An appeal has been submitted to the Competition Appeal Tribunal following rejection of a bid by McGill’s that sought £4.36 million from ScotZEB3 towards 33 Alexander Dennis battery-electric buses and 13 chargers. Five other recipients were successful in the £45 million scheme.
McGill’s “seeks to challenge how the bids were scored, overturn the funding decision, and force a comprehensive rethink of how zero-emission subsidies are allocated,” the business says.
The legal argument centres on what it claims is a breach of the UK Subsidy Control Act 2022 by the Scottish Government relating to no separate subsidy control assessment having taken place for ScotZEB3.
The operator also cites funding being allocated to subsidise battery-electric coaches for new competitive routes rather than upgrade diesel fleets, despite ScotZEB3 being “designed to use the lowest possible level of subsidy to deliver the replacement of the maximum number of public service buses with zero-emission vehicles,” a Notice of Appeal (NoA) states.
Sandy Easdale (pictured above, left), who is joint owner of McGill’s Bus Group with his brother James, has attacked the decision to award £13.2 million of ScotZEB3 money to Ember to part-fund a further 100 battery-electric coaches.
He says that such a decision “would not result in any diesel buses being replaced.” The McGill’s submission would have done, while supporting manufacturing jobs at Alexander Dennis.
“We have questionable decisions being made on large amounts of public money by nameless people in secret rooms who are trying to avoid scrutiny,” Sandy Easdale continues. “Decisions on taxpayers’ sums of this magnitude should be fully transparent and decision-makers should be willing to be held accountable.”

What became ScotZEB3 was initially projected as a reopening of the earlier ScotZEB2, with an intention that one unsuccessful ScotZEB2 consortium-based bid would be revisited, albeit with scope for organisations not part of the submission at its opening stage to participate.
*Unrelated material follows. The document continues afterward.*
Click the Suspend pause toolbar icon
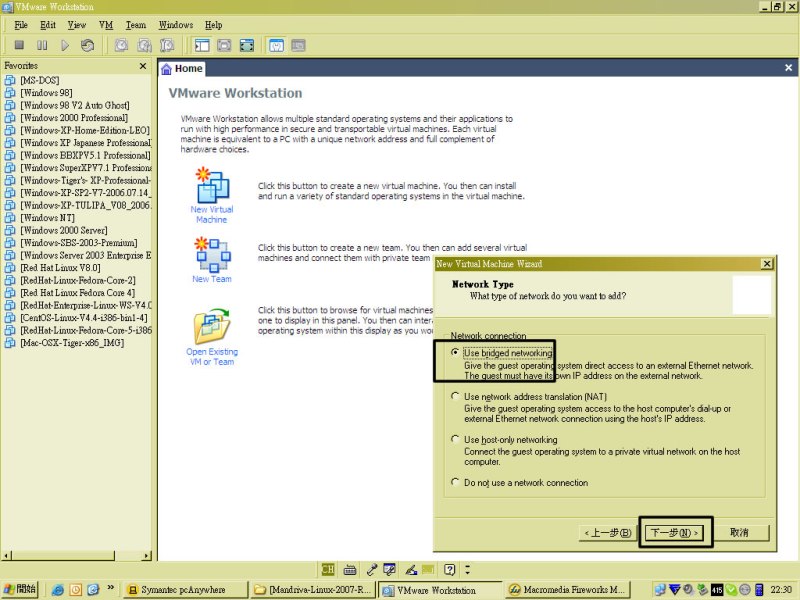The height and width of the screenshot is (600, 800). pos(42,45)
However, £40 million for the reopening was subsequently moved to the new ScotZEB3, which became worth up to £45 million and dropped the consortium bid requirement. That followed what Transport Scotland said was “careful consideration” and a view that a competitive ScotZEB3 was “the fastest and most certain route to support new zero-emission bus orders.”
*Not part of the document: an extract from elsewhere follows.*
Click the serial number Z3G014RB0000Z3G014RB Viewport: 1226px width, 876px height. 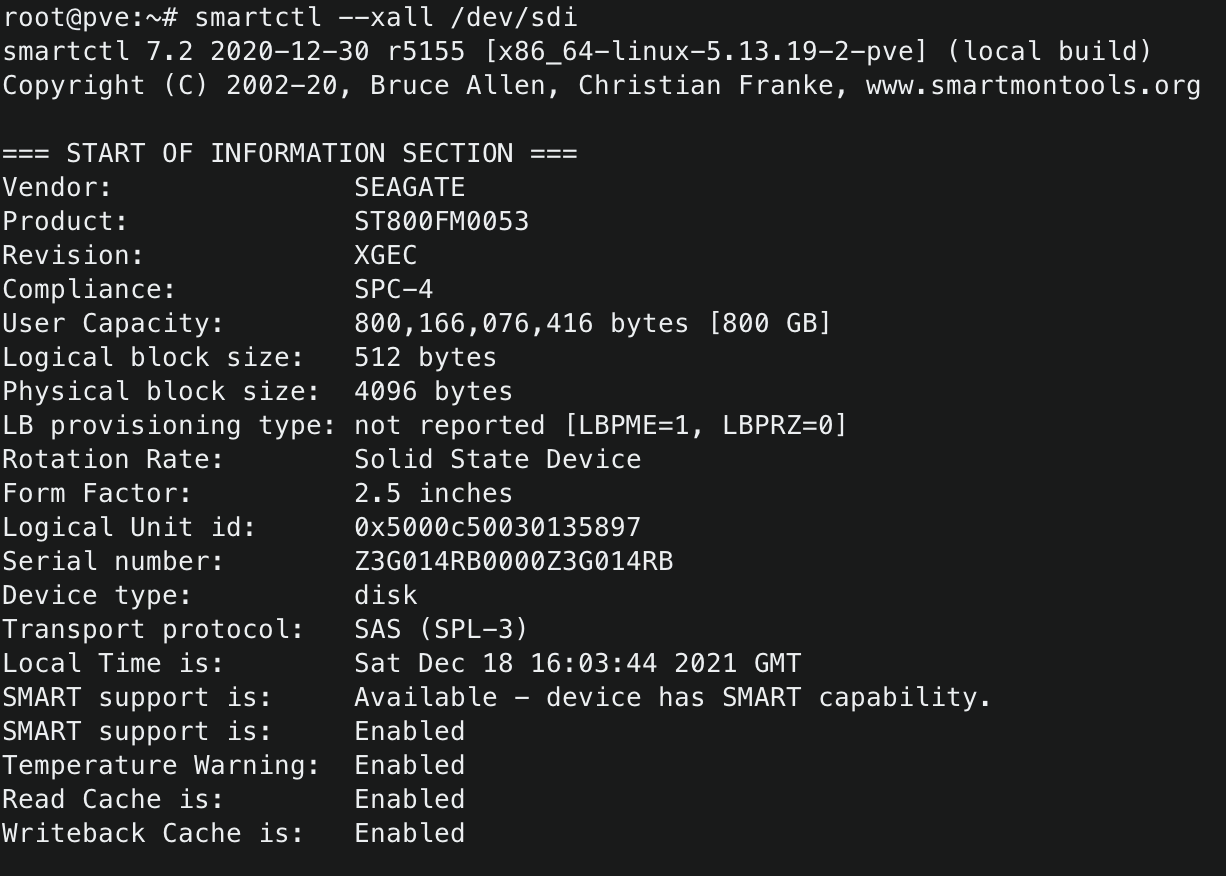click(x=513, y=562)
The NoA states how McGill’s position is that a shift from reopening ScotZEB2 to a competitive ScotZEB3 followed the lawfulness of the initial plan being “challenged in correspondence by various bus operators,” including McGill’s.
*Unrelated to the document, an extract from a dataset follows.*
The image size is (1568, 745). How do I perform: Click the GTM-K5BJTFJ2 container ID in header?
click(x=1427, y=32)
It adds an allegation that no entry has been made on the UK Subsidy Database in relation to ScotZEB3, either as a modification of ScotZEB or as a new subsidy scheme.
Upon enquiry about that by McGill’s in April, the Scottish Government is said to have informed the operator that no separate or additional subsidy control assessment was required for subsequent phases of ScotZEB.
In addition, the NoA claims that the response from Scottish ministers stated that ScotZEB3 operated within scope of the overarching ScotZEB subsidy control assessment and that it constituted a “permitted modification of a legacy scheme.”
McGill’s believes that ScotZEB3 was not a legacy subsidy modification and was not permitted under the terms of the Act. It also claims that the Scottish Government should have treated ScotZEB3 as a new subsidy scheme, among other submissions to the Competition Appeal Tribunal.
James Easdale (pictured top, right) adds that there is “a fundamental question about fairness and transparency” around how ScotZEB3 funding was allocated. “We have looked very closely at the scoring process and reached the inevitable conclusion that a legal appeal had to be submitted,” he says.
McGill’s successfully bid through the first round of ScotZEB and ScotZEB2, which saw Chinese-built vehicles favoured for battery-electric bus purchases. Those replaced diesel vehicles in the group’s fleets.